Abstract. Nearest neighbour techniques are useful for constructing maps of forest inventory variables based on sample plot and auxiliary data from remote sensing. The most problematic issue of the nearest neighbour technique is possible systematic bias in the estimated values. In this study a 15 by 15 km test site in nemoral multilayer mixed forests was established in Laeva, Estonia. A set of 444 circular sample plots was used as reference set. Airborne lidar data and Landsat-8 Operational Land Imager image were used to construct five different feature variable sets consisting of original variables and alternatively principal components. The response variables were wood volume of first tree layer, wood volume of the second tree layer and main species code. A special test was carried out where a substantial amount of Silver birch dominated plots were removed from the reference set. The wood volume prediction validation was carried out on 89 forest growth sample plots and on 2290 forest stands. Species composition prediction was validated on 986 forest stands.
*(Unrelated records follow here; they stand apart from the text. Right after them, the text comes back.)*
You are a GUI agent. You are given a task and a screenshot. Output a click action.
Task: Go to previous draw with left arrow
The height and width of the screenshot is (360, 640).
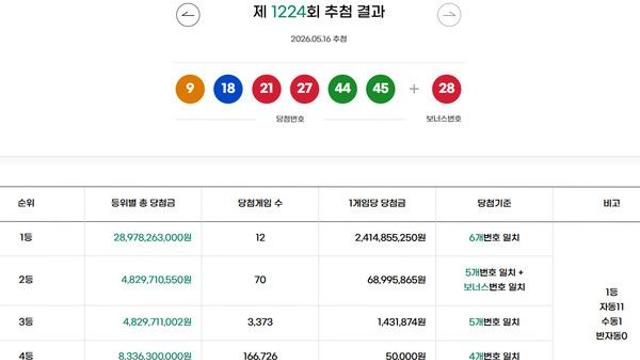[x=188, y=15]
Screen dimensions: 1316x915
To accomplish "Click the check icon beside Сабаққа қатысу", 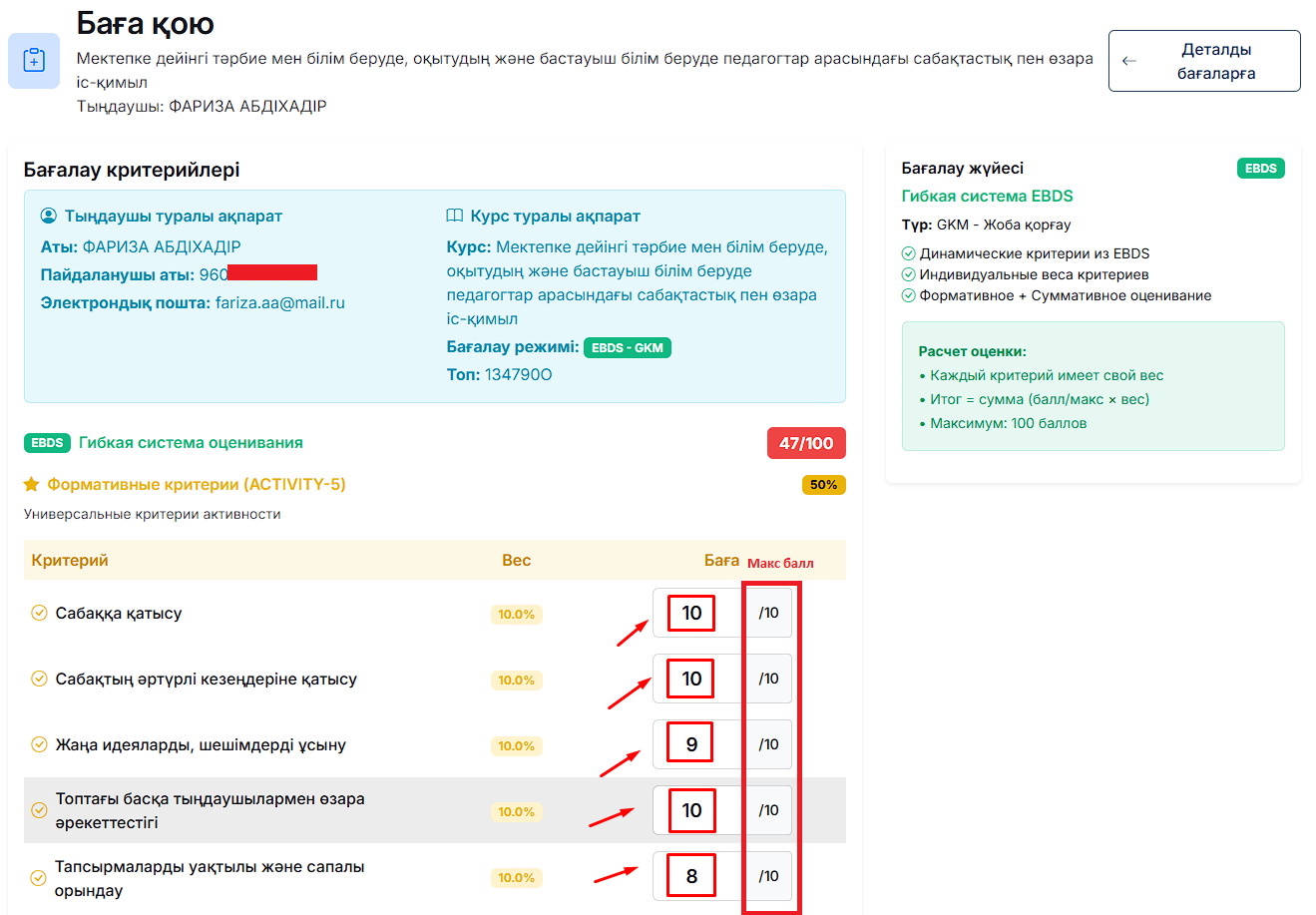I will [x=39, y=613].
As in many previous studies the results confirmed superiority of airborne lidar variables over spectral variables for wood volume estimation. The first three principal components of airborne lidar variables and first five principal components of all possible original feature variables contained over 99% of the information and performed well in imputations. The imputed wood volume at small values was overestimated and underestimated at large values regardless of used reference set. The feature variable sets containing spectral data performed better for species composition imputation. There was a forest age dependent discrepancy in predicted species proportions: birch and spruce proportions were underestimated in young stands and overestimated in older stands while proportion of aspen had exactly the opposite errors. The lack of fit depended slightly on the feature variable sets. The birch dominated plot partial removal from the reference set changed the predicted proportion of species but did not remove the forest age dependent lack of fit. The result can be important for the studies in which bootstrap samples are used to estimate error statistics for nearest neighbour technique based forest inventory variable maps.